→ WHAT TO DO
Omit the images. Copy each entry word for word.

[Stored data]
- - - - - - -
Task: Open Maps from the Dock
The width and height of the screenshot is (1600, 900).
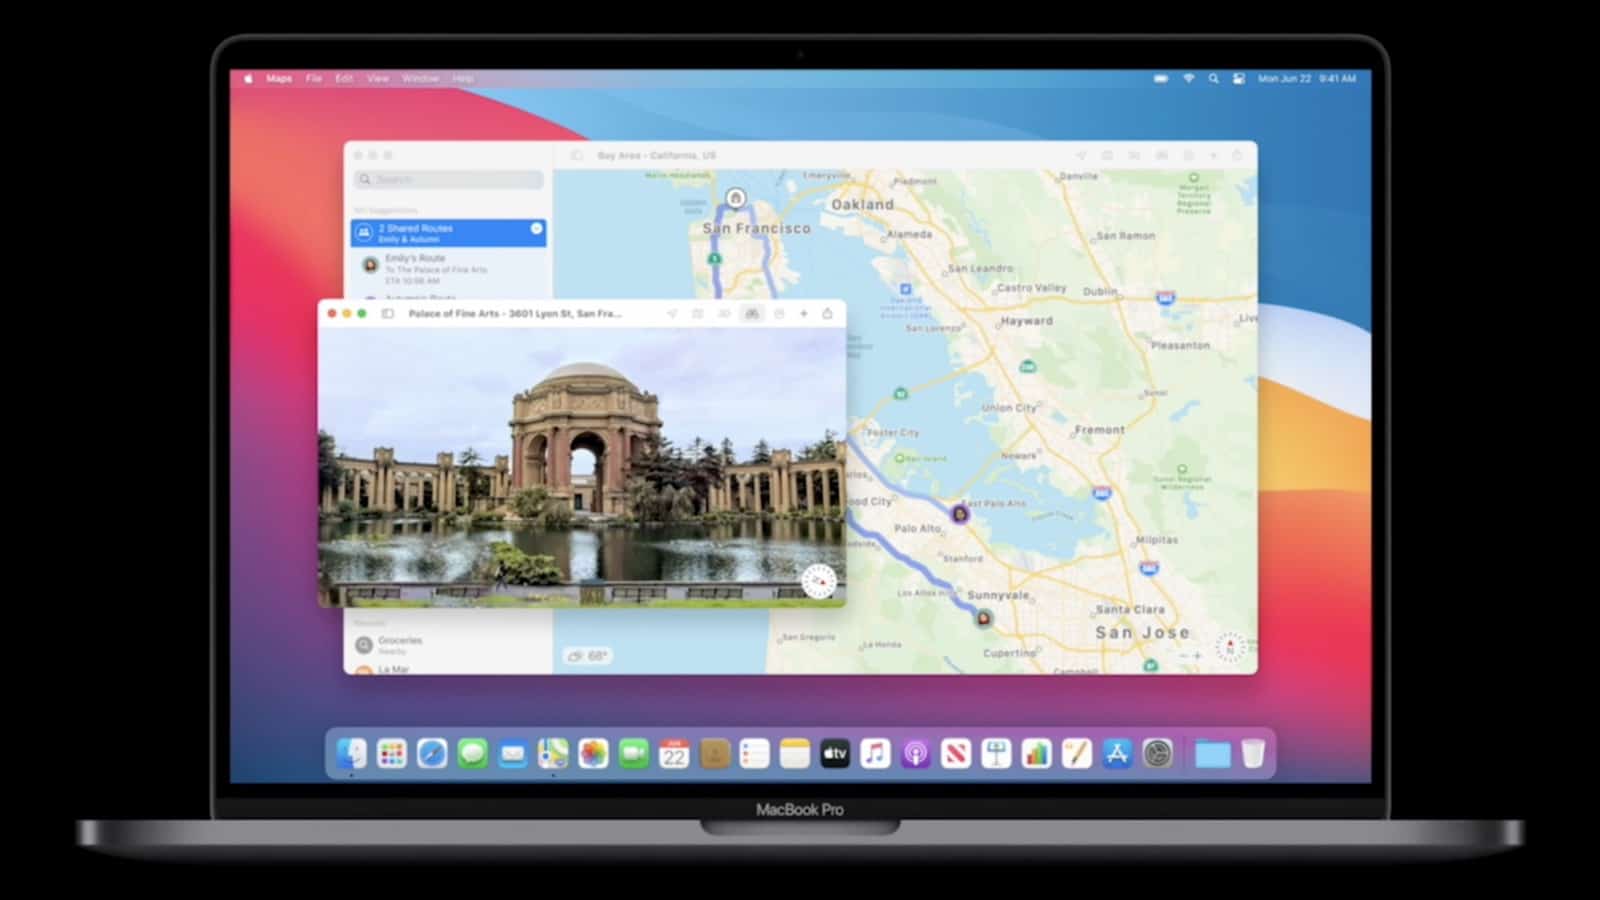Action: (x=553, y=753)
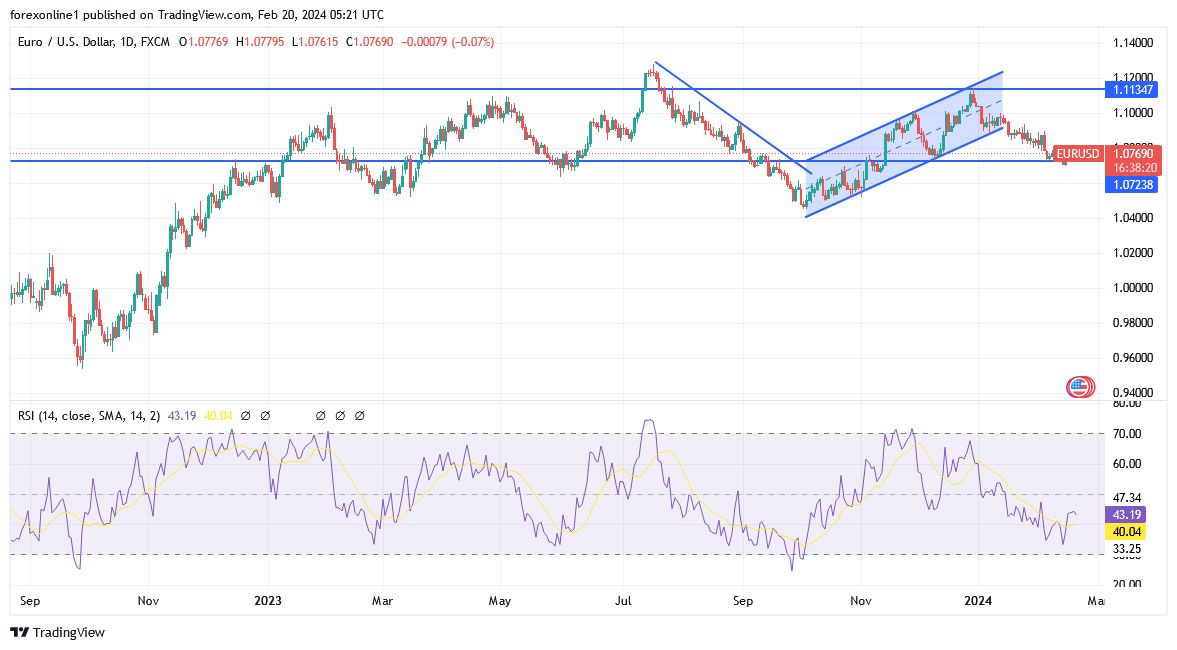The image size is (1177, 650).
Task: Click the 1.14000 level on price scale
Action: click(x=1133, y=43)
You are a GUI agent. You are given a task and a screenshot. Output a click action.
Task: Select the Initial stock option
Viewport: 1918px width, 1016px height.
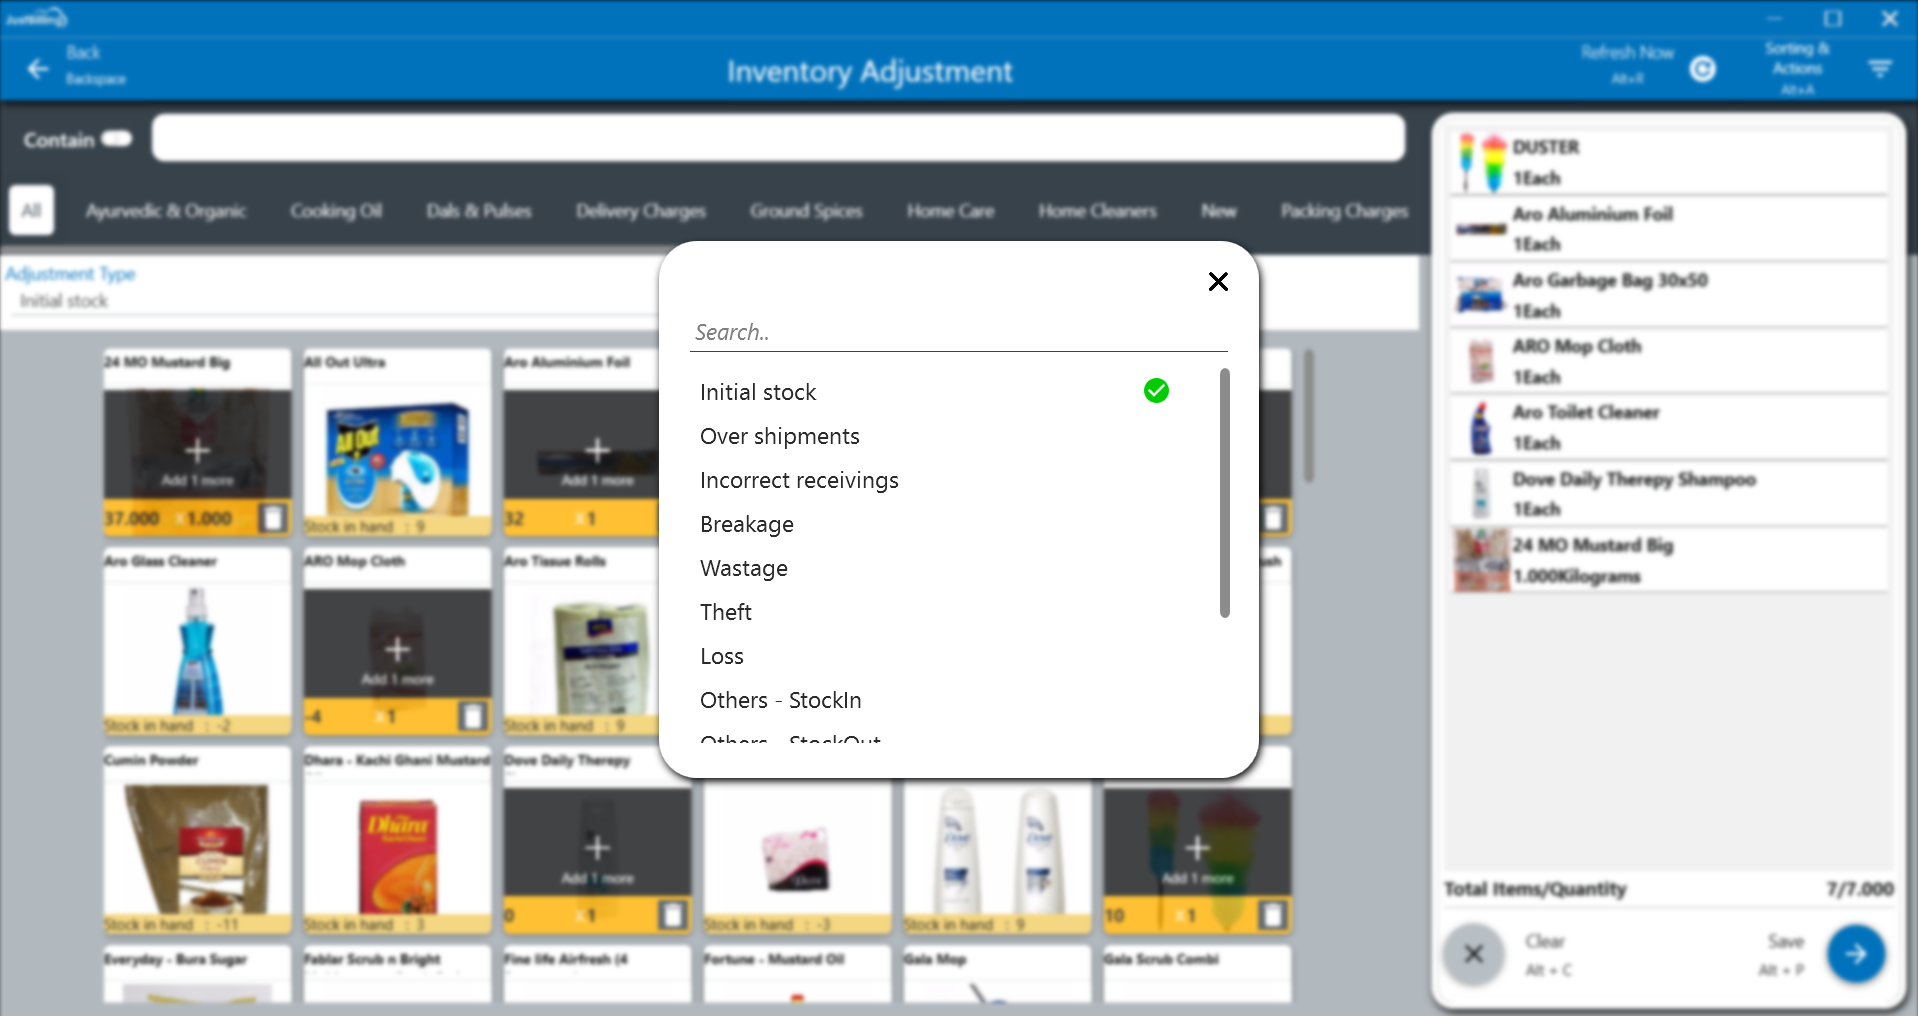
- - - - - - -
→ WRITTEN ANSWER
Task: Open Maps from the Dock
The width and height of the screenshot is (1600, 900).
Action: (x=553, y=753)
The image size is (1177, 650).
Task: Click the 1.14000 level on price scale
Action: click(x=1133, y=43)
You are a GUI agent. You are given a task and a screenshot. Output a click action.
Task: Select the Initial stock option
Viewport: 1918px width, 1016px height.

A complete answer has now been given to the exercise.